Even more difficult is that international law cannot be brought to bear, as the US attack on a regime airbase - ordered by President Donald Trump - demonstrates once again. The vast majority of international law experts consider the attack a violation of it. The strike may be morally comprehensible, but that does not make it legal.
This raises the question: What purpose does international law serve if it cannot stop a tyrant from committing crimes against his people? Is international law not vulnerable to cynical abuse? What does it even cover?
Legal limits
The trouble with international law, like all law, is its fundamental imperfection. International law is the product of legal arrangements at the global level - an unending renewal of talks and agreements. It is based on conventions from those participating in negotiations and the legal process. The result is varying and contradictory concepts cropping up across international law.
"A normative network emerged with some areas doubly and triply covered and other areas with holes," explains Angelika Nussberger of the European Court of Human Rights in Strasbourg.
International law can never be perfect, but yet it offers something great: Painful exceptions aside, international law can keep world powers in check. There is broad agreement that conflict can be regulated by legal and generally recognized norms. Most states adhere to this principle; only very few want to be seen in open violation of the law. Assad's regime belongs to the latter.
Eroding norms
Even in dealing with Assad, upholding the tenets of international law is the right thing to do. The Trump-ordered missile strike was not a violation on the magnitude of Assad's daily crimes, but it was a violation of norms that corrodes law from the inside out. The attack was neither one in self defense nor conducted under a United Nations mandate.
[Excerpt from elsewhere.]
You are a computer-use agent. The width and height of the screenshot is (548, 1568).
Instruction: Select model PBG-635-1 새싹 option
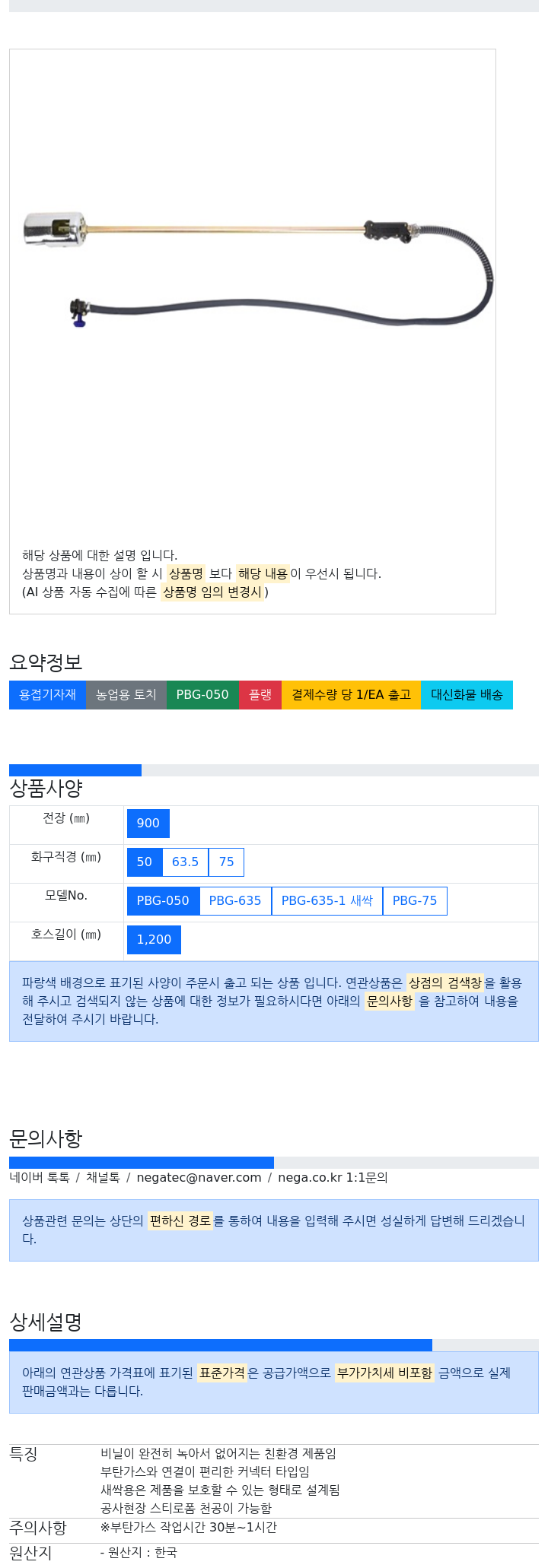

We know how dangerous doing away with norms can be. The US invasion of Iraq in 2003 was as much a violation of international law as Russia's annexation of the Crimea in 2014. Both show that the right of the strong prevails when international law is violated. The excuses and justifications accompanying these violations are nothing more than an attempt to restore this archaic right. Undermining international law undermines the global community as a whole.
International law is not a system for an ideal world. To the contrary, it is an effort to make a hardly ideal reality a bit more predictable and stable. If we give up this effort, barbarians like Assad are just a precursor to a new barbarianism on the global level. This is precisely what international law has long defended us from.